The court gave the order while hearing an appeal filed by the provincial government of Sindh on Friday calling for a review of the top court’s decision last week to free Sheikh and three others convicted of beheading Pearl, a 38-year-old Wall Street Journal journalist. Sheikh was convicted of helping lure Pearl to a meeting in Pakistan’s southern port city of Karachi in 2002, during which he was kidnapped.
Last April, a lower court acquitted all four men in a shocking turn in the 18-year-old case.
The acquittal was appealed separately in the Supreme Court by Pearl’s family and the Sindh government. Both appeals were rejected last Thursday by a three-judge bench, headed by Justice Mushir Alam, that also ordered Sheikh be released. The decision was two-to-one.

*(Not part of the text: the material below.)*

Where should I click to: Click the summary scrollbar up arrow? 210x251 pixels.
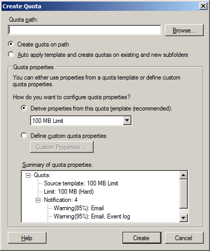(184, 175)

“The SC ordered that all detainees in the case should be brought to a common barrack of jail for two days,” Pakistan’s Business Recorder newspaper said about the Supreme Court’s Tuesday ruling. “After it, they should be kept at a government rest house.”
“Sheikh’s family may also stay with him from 8:00 am to 5:00 pm,” the court said, adding he would not be allowed mobile or Internet facility.
On Monday, the court had halted the release of Sheikh and others for 24 hours after they were expected to be freed on Tuesday.
To a question about whether it was possible that Sheikh could be released, attorney general Khalid Javed Khan told Arab News last week: “I doubt it.”
“We all know that Omar Saeed Sheikh was the mastermind of Danny’s kidnapping,” Pearl’s sister Tamara Pearl told Arab News last week. “His lies lured Danny into an interview in Karachi on January 23, 2002 and a month later Danny was dead. Three months later his body was found in an unmarked grave. This is the truth, no matter what any court says.”
“The defendants in this court case and the justices who acquitted them know that this is the truth, but the lies continue,” Pearl’s sister said. “Neither verdict would have brought Danny back but lies are corrosive. We trust that somehow truth will prevail.”